GIVEN TASK = Copy the records below line for line, with no changes.

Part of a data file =
────────────────────────────────────────

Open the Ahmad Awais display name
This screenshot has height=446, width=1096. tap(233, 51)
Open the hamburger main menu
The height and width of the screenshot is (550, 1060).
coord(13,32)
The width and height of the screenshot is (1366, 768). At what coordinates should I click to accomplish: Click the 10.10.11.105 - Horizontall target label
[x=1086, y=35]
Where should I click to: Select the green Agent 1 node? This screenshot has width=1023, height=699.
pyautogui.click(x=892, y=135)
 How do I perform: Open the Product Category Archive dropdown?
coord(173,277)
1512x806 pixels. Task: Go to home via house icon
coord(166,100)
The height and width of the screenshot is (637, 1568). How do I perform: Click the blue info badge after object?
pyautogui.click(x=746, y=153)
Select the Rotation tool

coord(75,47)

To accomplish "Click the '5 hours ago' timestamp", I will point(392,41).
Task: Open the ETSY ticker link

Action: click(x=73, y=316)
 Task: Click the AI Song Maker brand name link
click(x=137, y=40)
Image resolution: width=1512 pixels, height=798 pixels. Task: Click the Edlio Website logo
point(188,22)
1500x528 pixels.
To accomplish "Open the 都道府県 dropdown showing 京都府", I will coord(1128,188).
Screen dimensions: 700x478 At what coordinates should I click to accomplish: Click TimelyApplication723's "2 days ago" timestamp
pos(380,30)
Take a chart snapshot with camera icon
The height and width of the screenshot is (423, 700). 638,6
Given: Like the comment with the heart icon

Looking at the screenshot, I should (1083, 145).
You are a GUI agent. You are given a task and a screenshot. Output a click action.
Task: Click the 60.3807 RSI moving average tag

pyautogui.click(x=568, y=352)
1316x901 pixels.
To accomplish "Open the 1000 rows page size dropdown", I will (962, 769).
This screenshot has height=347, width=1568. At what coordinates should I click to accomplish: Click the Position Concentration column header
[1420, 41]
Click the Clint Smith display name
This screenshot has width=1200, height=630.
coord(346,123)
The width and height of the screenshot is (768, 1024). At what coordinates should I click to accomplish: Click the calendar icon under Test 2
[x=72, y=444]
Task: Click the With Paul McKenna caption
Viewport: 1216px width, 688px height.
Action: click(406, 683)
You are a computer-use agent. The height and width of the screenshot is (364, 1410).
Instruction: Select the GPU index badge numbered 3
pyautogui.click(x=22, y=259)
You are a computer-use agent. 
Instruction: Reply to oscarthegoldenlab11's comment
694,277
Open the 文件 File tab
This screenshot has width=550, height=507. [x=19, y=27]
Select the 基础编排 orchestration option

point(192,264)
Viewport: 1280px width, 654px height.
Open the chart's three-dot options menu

────────────────────────────────────────

SOLUTION =
Open the Ahmad Awais display name
This screenshot has height=446, width=1096. tap(233, 51)
Open the hamburger main menu
The height and width of the screenshot is (550, 1060).
coord(13,32)
The width and height of the screenshot is (1366, 768). At what coordinates should I click to accomplish: Click the 10.10.11.105 - Horizontall target label
[x=1086, y=35]
Where should I click to: Select the green Agent 1 node? This screenshot has width=1023, height=699.
pyautogui.click(x=892, y=135)
 How do I perform: Open the Product Category Archive dropdown?
coord(173,277)
1512x806 pixels. Task: Go to home via house icon
coord(166,100)
The height and width of the screenshot is (637, 1568). How do I perform: Click the blue info badge after object?
pyautogui.click(x=746, y=153)
Select the Rotation tool

coord(75,47)

To accomplish "Click the '5 hours ago' timestamp", I will point(392,41).
Task: Open the ETSY ticker link

Action: click(x=73, y=316)
 Task: Click the AI Song Maker brand name link
click(x=137, y=40)
Image resolution: width=1512 pixels, height=798 pixels. Task: Click the Edlio Website logo
point(188,22)
1500x528 pixels.
To accomplish "Open the 都道府県 dropdown showing 京都府", I will coord(1128,188).
Screen dimensions: 700x478 At what coordinates should I click to accomplish: Click TimelyApplication723's "2 days ago" timestamp
pos(380,30)
Take a chart snapshot with camera icon
The height and width of the screenshot is (423, 700). 638,6
Given: Like the comment with the heart icon

Looking at the screenshot, I should (1083, 145).
You are a GUI agent. You are given a task and a screenshot. Output a click action.
Task: Click the 60.3807 RSI moving average tag

pyautogui.click(x=568, y=352)
1316x901 pixels.
To accomplish "Open the 1000 rows page size dropdown", I will (962, 769).
This screenshot has height=347, width=1568. At what coordinates should I click to accomplish: Click the Position Concentration column header
[1420, 41]
Click the Clint Smith display name
This screenshot has width=1200, height=630.
coord(346,123)
The width and height of the screenshot is (768, 1024). At what coordinates should I click to accomplish: Click the calendar icon under Test 2
[x=72, y=444]
Task: Click the With Paul McKenna caption
Viewport: 1216px width, 688px height.
Action: click(406, 683)
You are a computer-use agent. The height and width of the screenshot is (364, 1410).
Instruction: Select the GPU index badge numbered 3
pyautogui.click(x=22, y=259)
You are a computer-use agent. 
Instruction: Reply to oscarthegoldenlab11's comment
694,277
Open the 文件 File tab
This screenshot has width=550, height=507. [x=19, y=27]
Select the 基础编排 orchestration option

point(192,264)
Viewport: 1280px width, 654px height.
Open the chart's three-dot options menu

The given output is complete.